Selected passage:
------------------------

USDA Loans

NEXA Mortgage

At NEXA Mortgage, it’s our top priority to serve clients with the resources they need to ensure they’re able to get the home that they want. Fueled by years of industry knowledge combined with sophisticated expertise, we pride ourselves on acting as a leading resource for clients looking to explore which loan option best suits their needs.

USDA Home Loan

Designed to finance homes in rural areas, a USDA Home Loan is one of the bigger programs among all of the different categories. Similar to VA and FHA, it is backed by the government and has the potential to offer great terms that benefit home buyers. It’s the only home loan program that offers a 0% down payment available to people who are not veterans.

Property and Location Requirements

A USDA home loan is applicable to homes in rural areas. USDA offers a tool on their site which provides a map that potential home buyers can navigate to filter out the areas that have USDA-eligible homes.

Keep in mind that while these programs are for properties in rural areas, they do not allow for financing on homes that are attached to any income generating land or building. This means that if you have an active farm or silo that is used for commercial purposes, the property will be deemed ineligible for a USDA home loan.

They do have farm loan programs that are independent from the home loans, which we can explore if its more appropriate for what you’re looking for.

Who Best Qualifies for a USDA Home Loan?

A USDA loan can be a great option for any home buyer, whether it’s your first time purchasing or if you have multiple properties. USDA loans must be used to finance your primary residence. Any secondary properties, or investments will not qualify as you need to have intentions of residing full time in the home.

------------------------

Data lines:

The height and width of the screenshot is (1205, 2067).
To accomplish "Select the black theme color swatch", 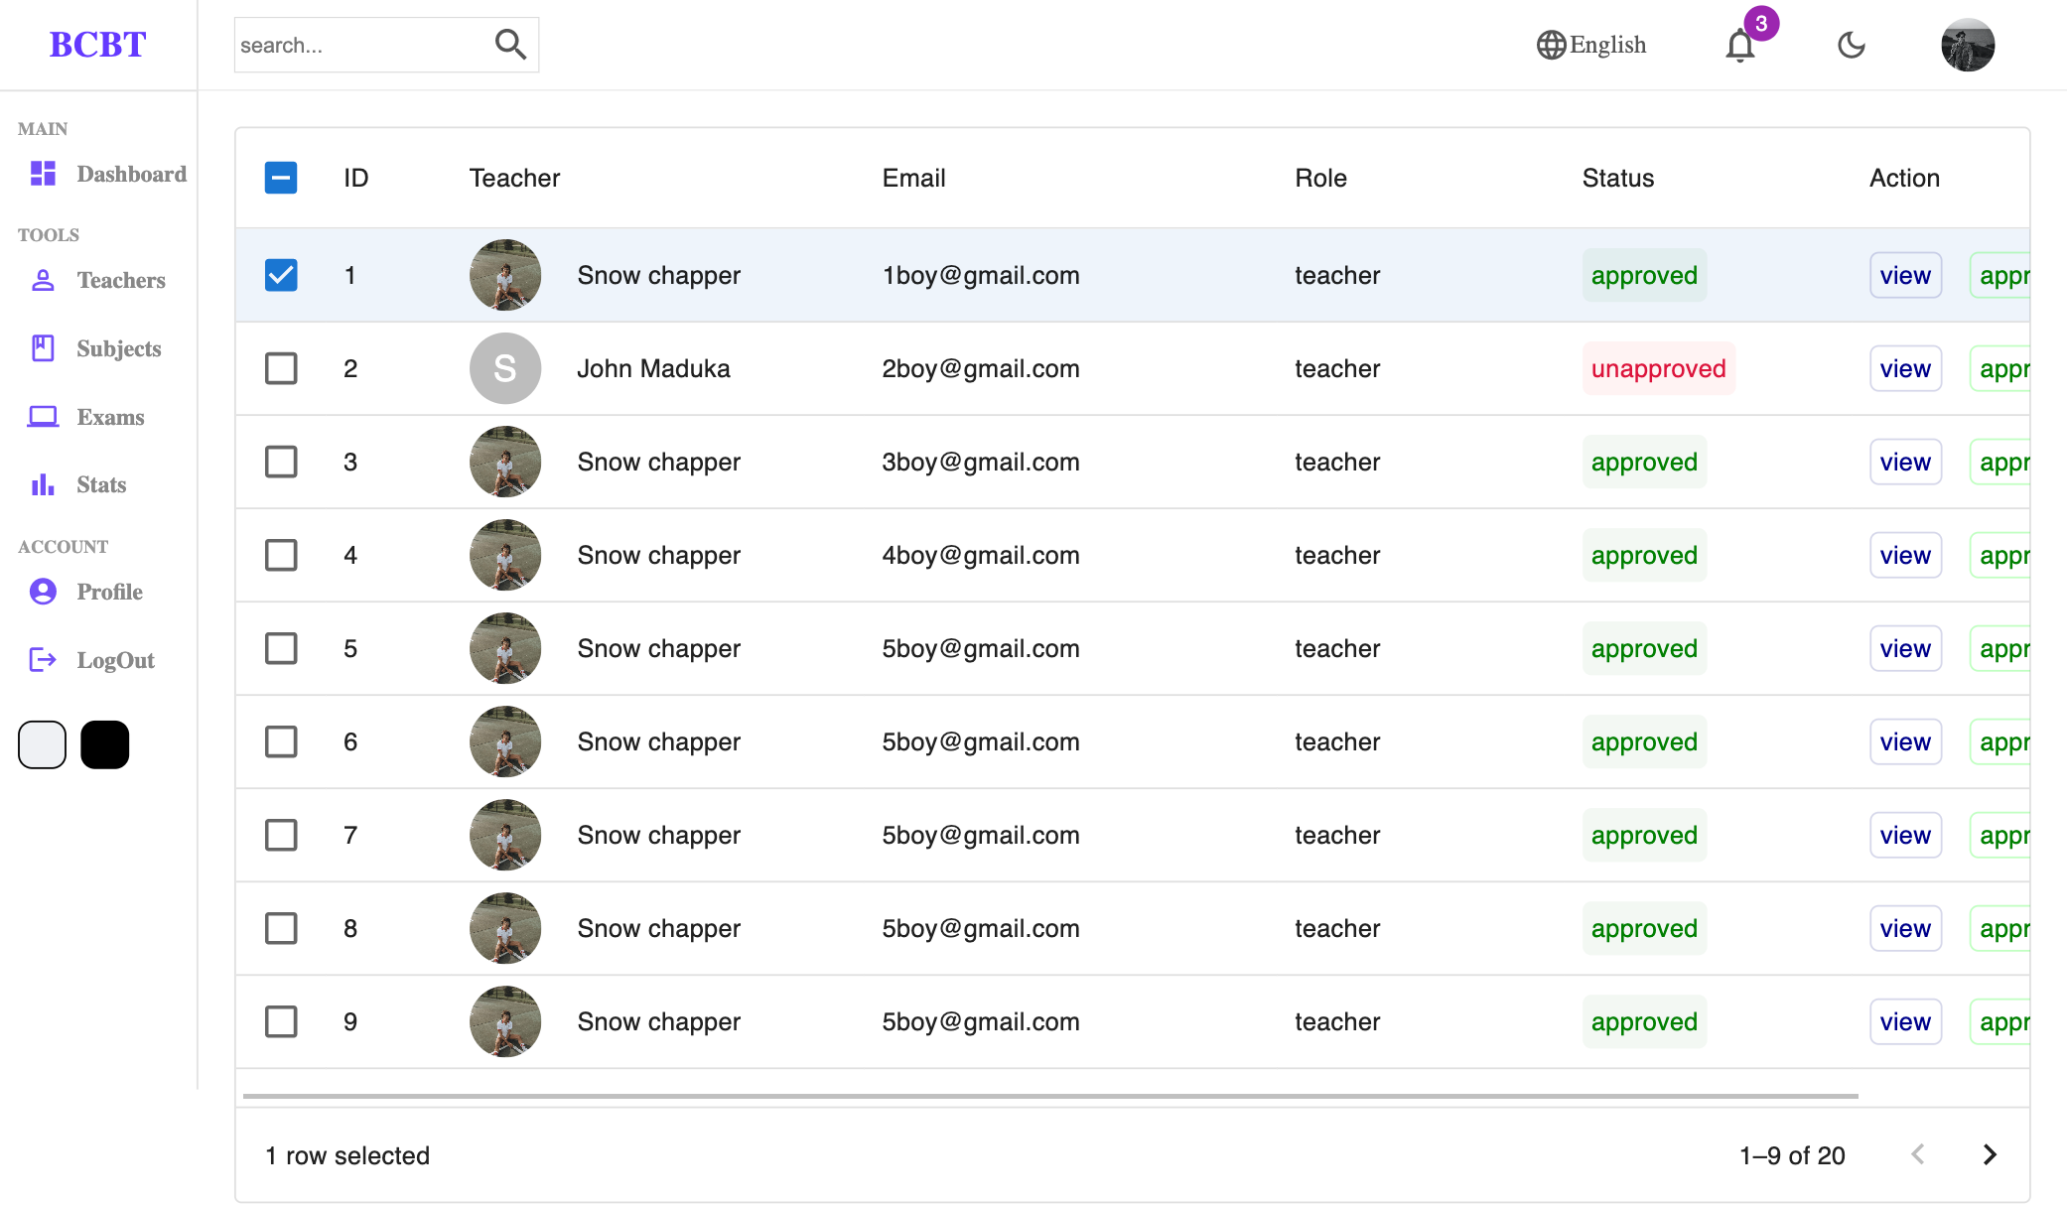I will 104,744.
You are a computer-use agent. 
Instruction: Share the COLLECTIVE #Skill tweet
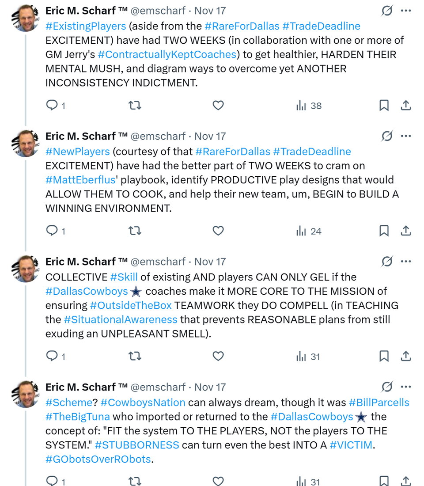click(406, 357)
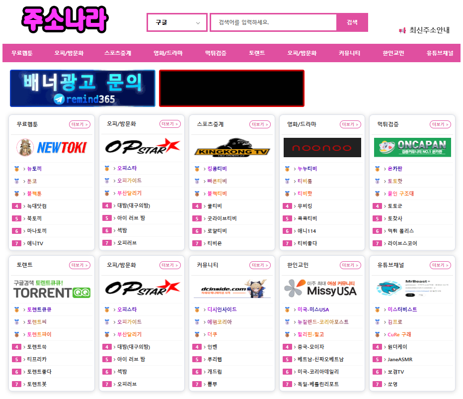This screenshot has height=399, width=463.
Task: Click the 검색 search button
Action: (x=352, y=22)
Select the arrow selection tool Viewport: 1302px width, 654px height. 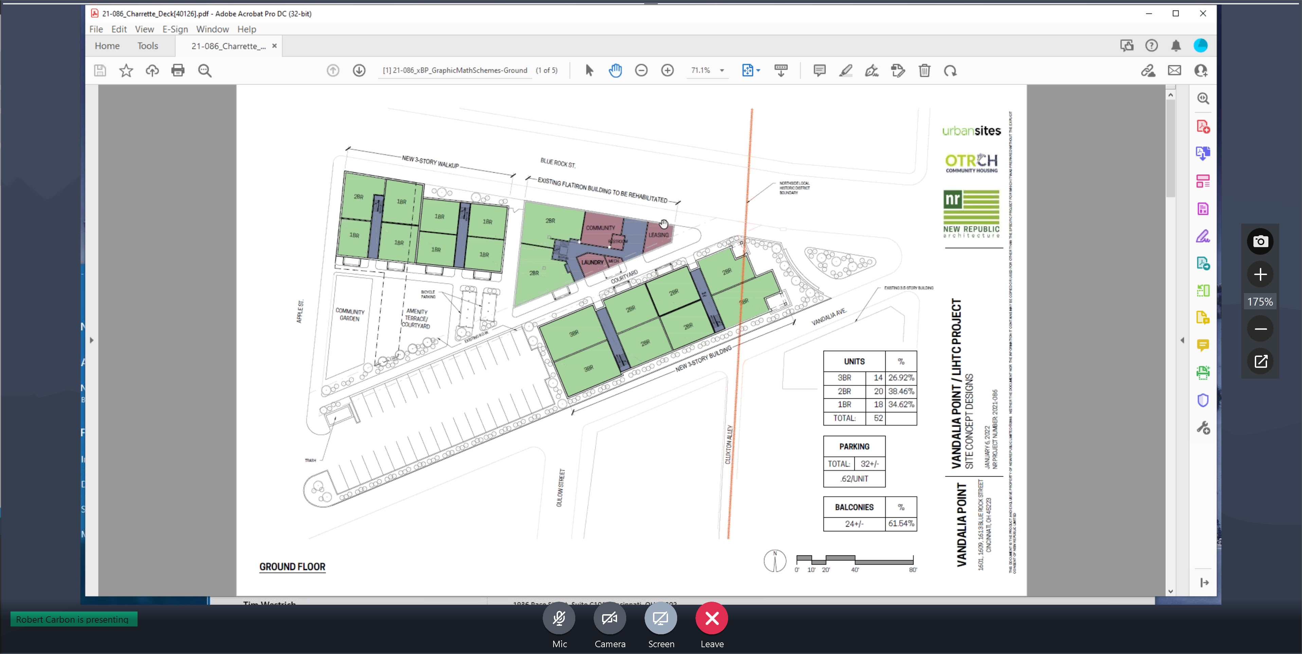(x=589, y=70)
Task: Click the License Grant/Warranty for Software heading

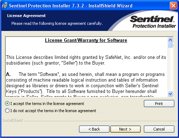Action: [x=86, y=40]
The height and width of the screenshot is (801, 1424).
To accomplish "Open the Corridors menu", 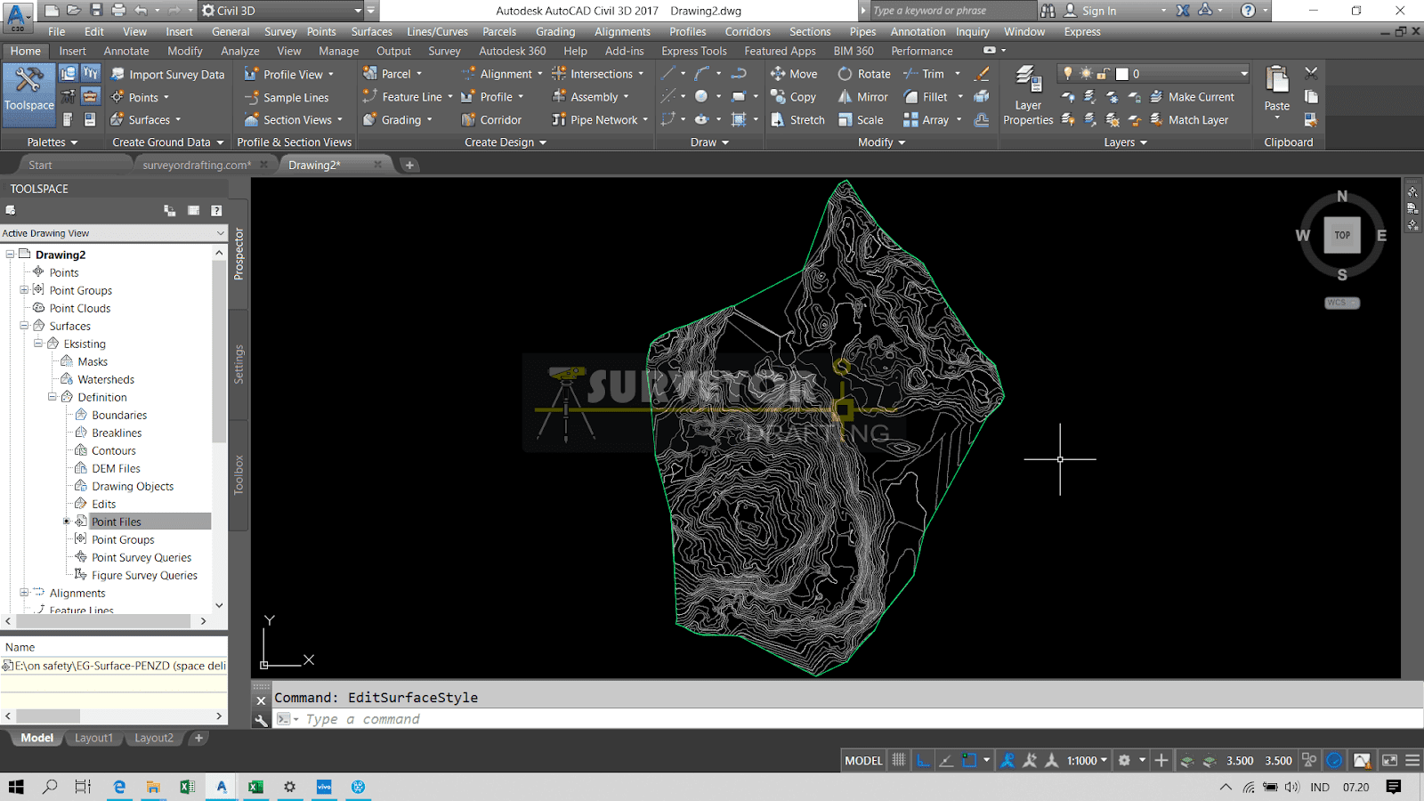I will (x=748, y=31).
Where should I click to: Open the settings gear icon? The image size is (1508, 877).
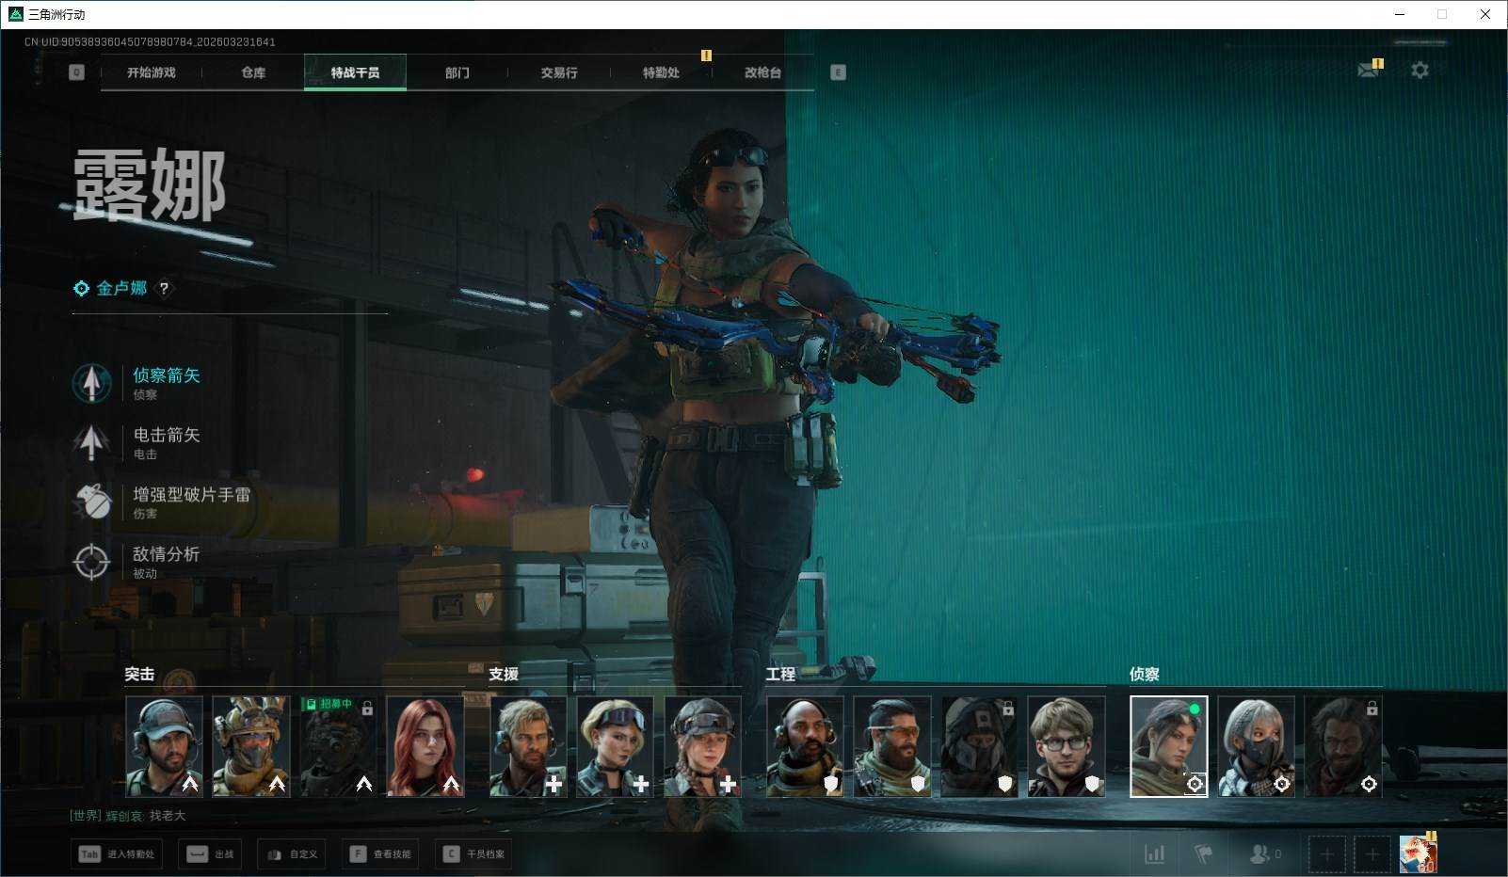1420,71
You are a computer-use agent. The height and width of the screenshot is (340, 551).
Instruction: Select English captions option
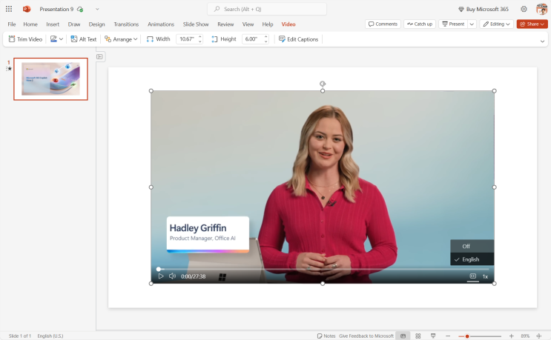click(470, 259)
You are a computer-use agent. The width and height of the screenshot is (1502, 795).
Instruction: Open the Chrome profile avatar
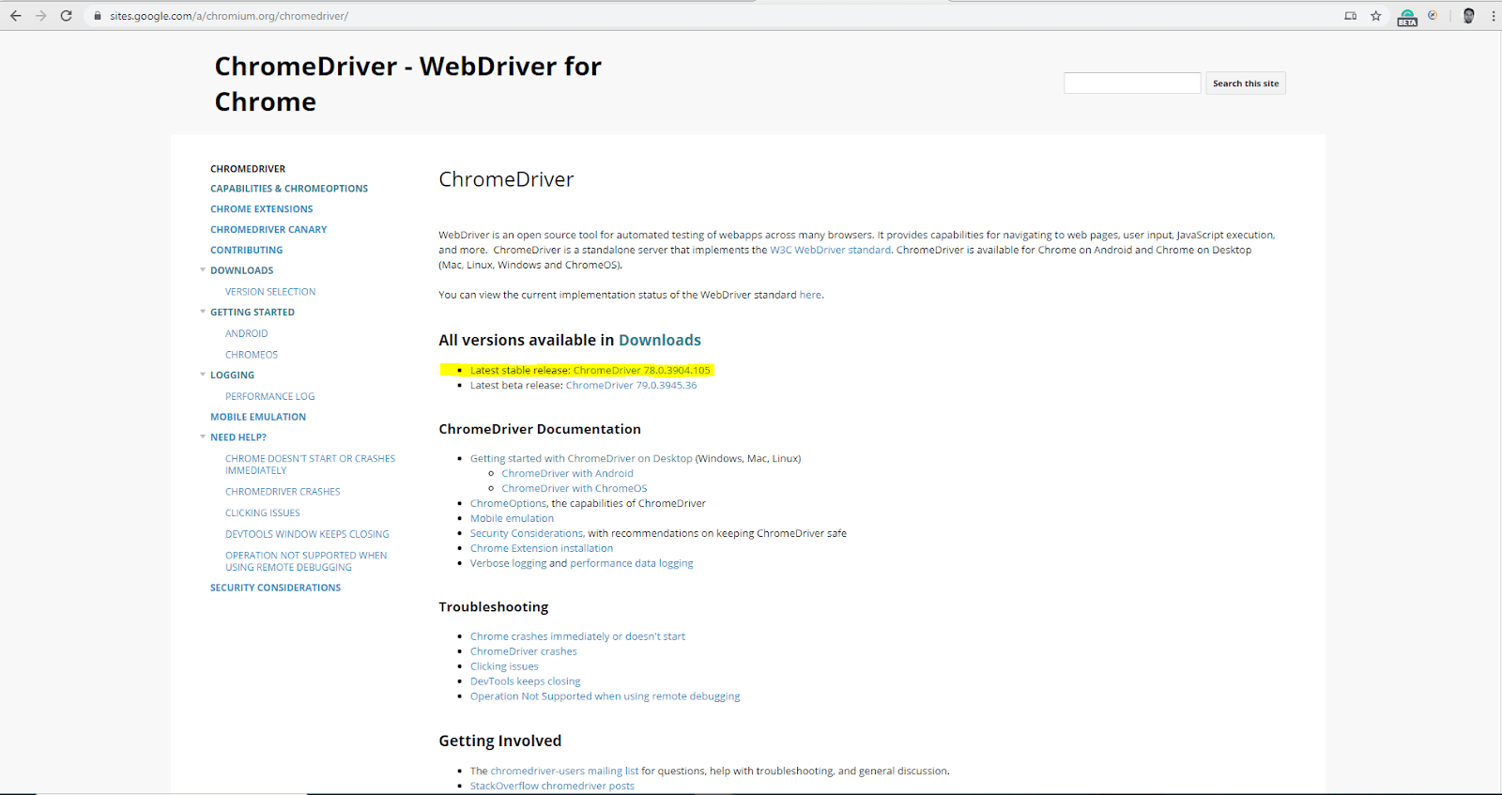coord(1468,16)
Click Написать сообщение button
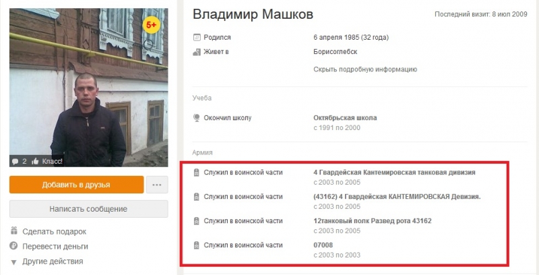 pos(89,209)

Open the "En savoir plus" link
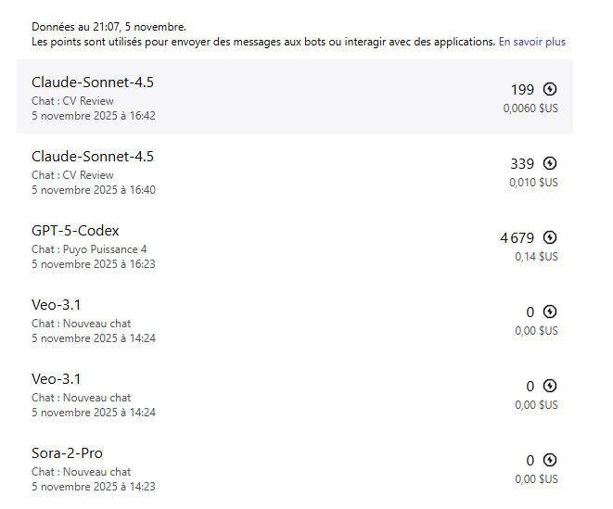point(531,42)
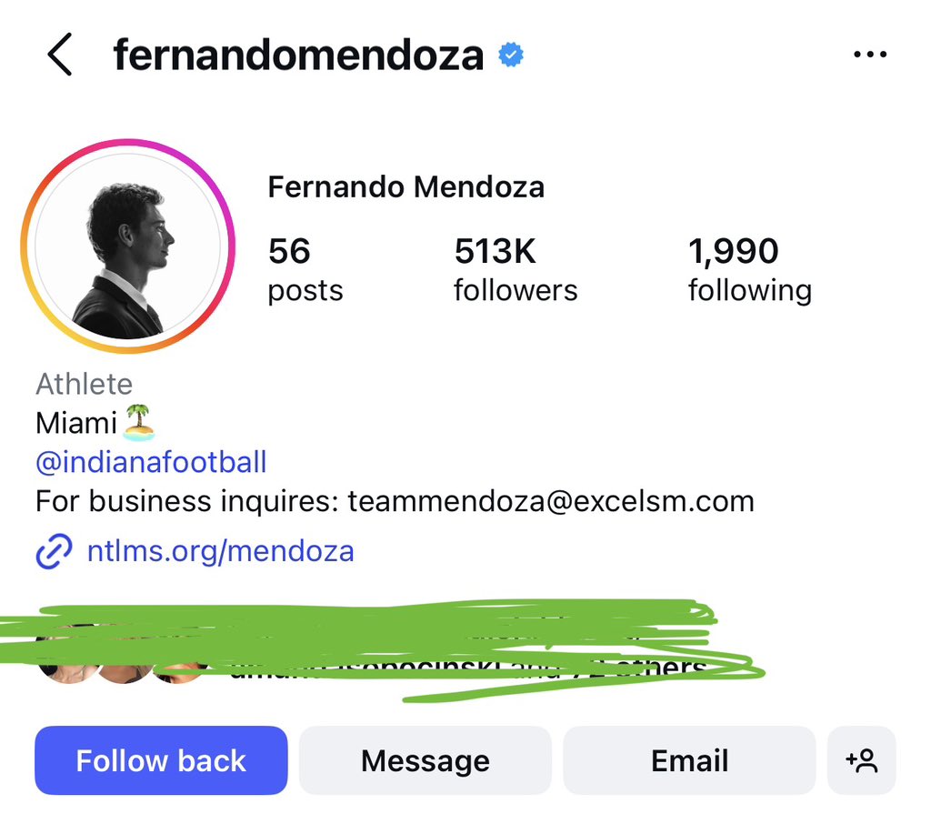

------------------------

Stated exercise A: Rewrite the USDA loan text from "Designed to finance" up to and including "are not veterans.", replacing "rural areas" with "small towns".
Stated exercise B: According to the USDA loan text, what kind of residence must a USDA loan be used to finance?

Task answer A:
Designed to finance homes in small towns, a USDA Home Loan is one of the bigger programs among all of the different categories. Similar to VA and FHA, it is backed by the government and has the potential to offer great terms that benefit home buyers. It’s the only home loan program that offers a 0% down payment available to people who are not veterans.

Task answer B: Your primary residence.